I don’t feel knee-jerk alarm anytime I look at it. Instead, I usually feel an annoyance of the awareness that time, like the lives of the people I love most, is essentially beyond my control.
I wish instead of a snooze button it had pause button for the times when a day is going splendidly or a fast-forward for when the day’s a real crapfest.
I wouldn’t want a rewind button for fear it might malfunction and I’d have to endure the Bush/Cheney years all over again.
If I were the clock, I’d hate being called the “alarm” clock because I think people would begrudge me for my near daily duty. It’s the stink bug of bedroom appliances.
It’s like calling the obnoxious little neighbor boy “the nosepicker” when we could just as accurately refer to him as “the dog torturer,” “the tantrum tosser” or the “mommy infuriator.”
In times like this, I always try and channel Jed Clampett. I figure he’d probably call his fancy alarm clock the “electronic rooster.”
Many working people will resent me for this, but I’m perfectly at peace with my electronic rooster.
The primary reasons I use the alarm function is when I have an early tee time or a flight to catch.
It rarely alarms us and I usually begin to rise without artificial interference with the dawning sun.
It’s a clock radio and we used to like to enjoy waking to terrestrial radio before it became such a nasty commercial-ridden harangue.
Now the only sound it makes is the harsh “BEEP! BEEP! BEEP!” that makes my heart feel like it’s going to detonate.

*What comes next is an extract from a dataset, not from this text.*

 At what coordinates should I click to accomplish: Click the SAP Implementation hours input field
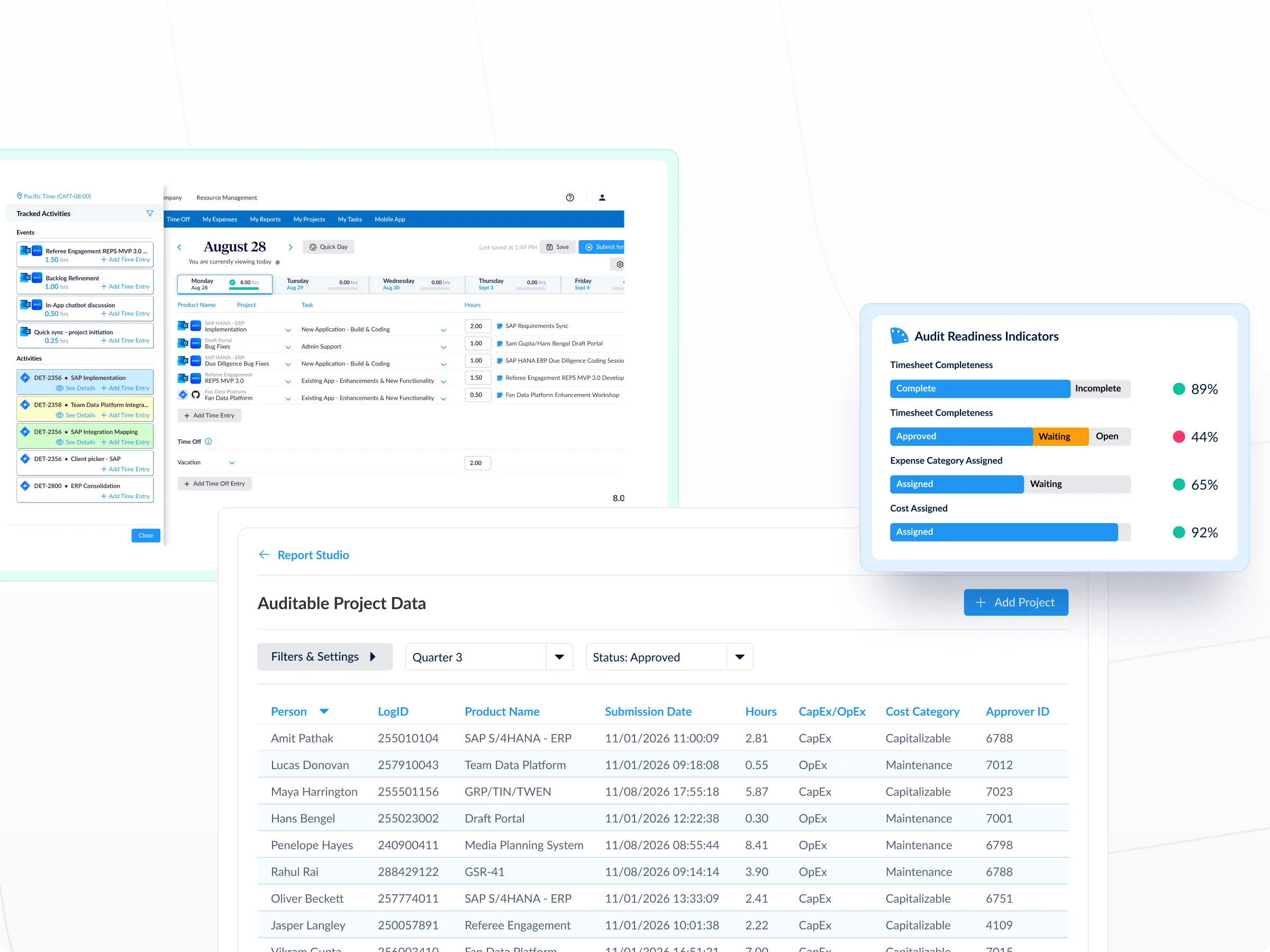[x=477, y=326]
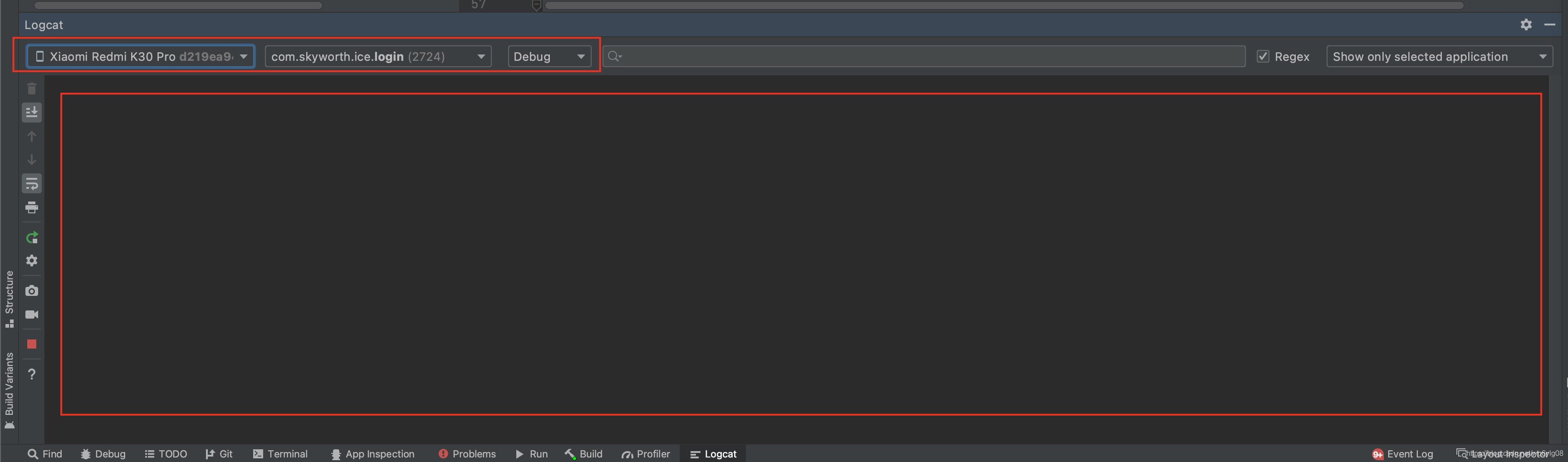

I’ve been thinking about the old clock lately because it’s destined to become yet another anachronism we’re all bound to miss as our smart phones take over yet another life function.
Yes, the time for bed stand clocks is running out.

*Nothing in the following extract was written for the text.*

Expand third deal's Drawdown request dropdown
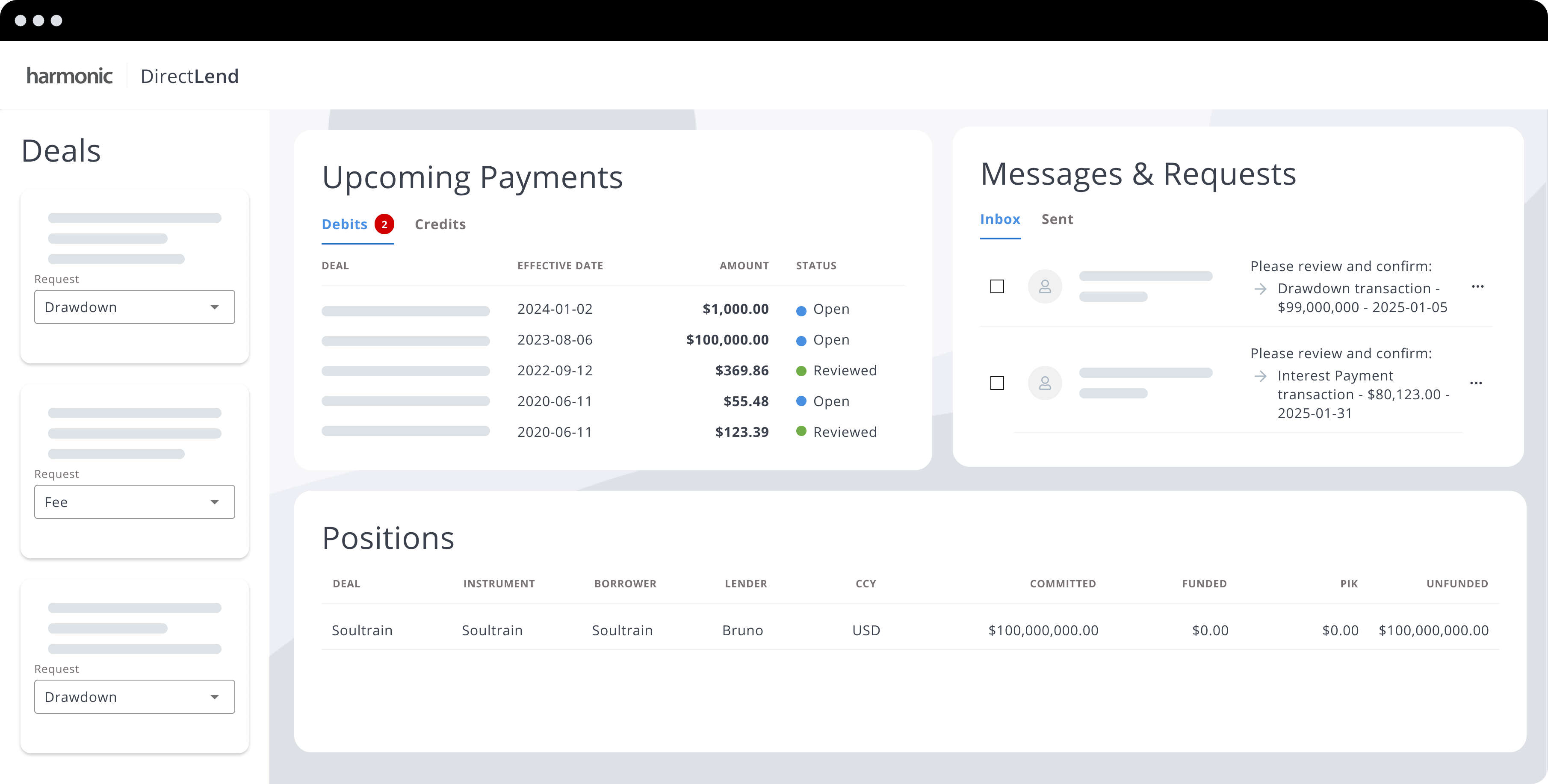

My iPhone has a dandy alarm clock feature I’ve renamed ROOSTER. I like it because I can fine tune my wake-up mood. I can select from any of about 300 time-themed songs on my iTunes library, time being a popular song subject.

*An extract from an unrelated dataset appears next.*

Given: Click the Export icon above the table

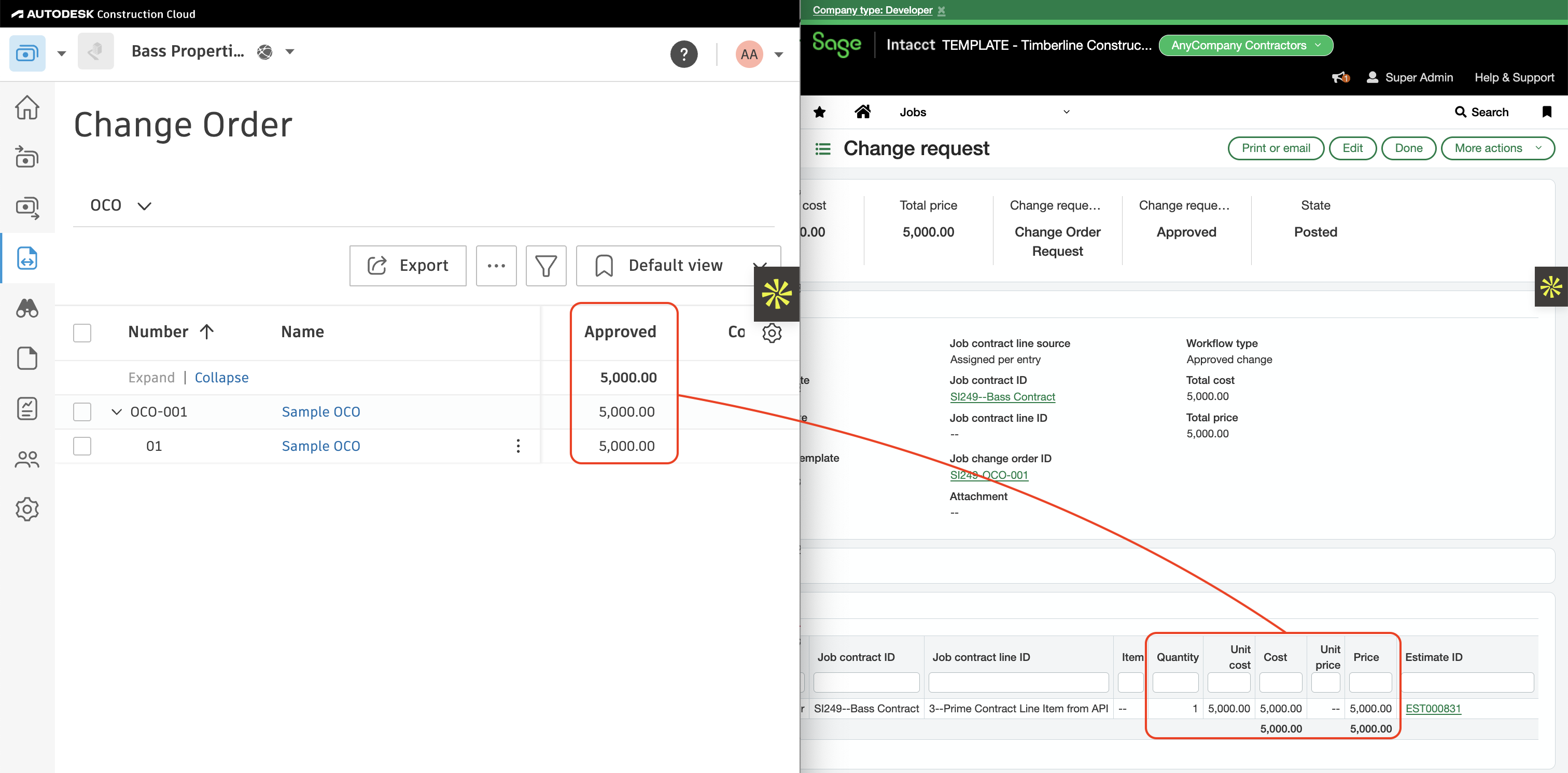Looking at the screenshot, I should click(x=378, y=266).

For a while I used “Time Waits for No One,” by the Rolling Stones but its insistent beat made me feel like dashing naked out of bed to catch a rush hour bus.
Kathy Mattea has the nice “Time Passes By,” but the country fiddles made me feel like I ought to keep a bottle of Tennessee whiskey beside the bed for a wake-up blast, which I learned through hard experience leads to inherent pitfalls.
So I mostly stick with Bob Dylan’s “Born in Time” from the 1990 release, “Under The Red Sky.”
It’s soothing, descriptive and like much of Dylan’s work makes absolutely no sense to critical thinkers.
Of course, waking up to even good Dylan doesn’t measure up to the very best way to arise in the mornings. And that, of course, is being kissed all over.
Yes, waking up to sex after spending most of the night dreaming about it is the perfect way to start the day.
You feel loved! You feel invigorated! You’re gettin’ some!
Of course, me waking up to morning sex would certainly alarm my wife who’d insist on knowing why there was a naked stranger sharing our bed.
She’s resistant to my pleas for a carnal sort of wake-up, figuring getting the kids ready for school takes precedent. And she says she needs every minute of sleep she can get.
So my wish for a euphoric wake-up goes ungranted.
I guess even the most loving women have a hard time when the cocks crow too early.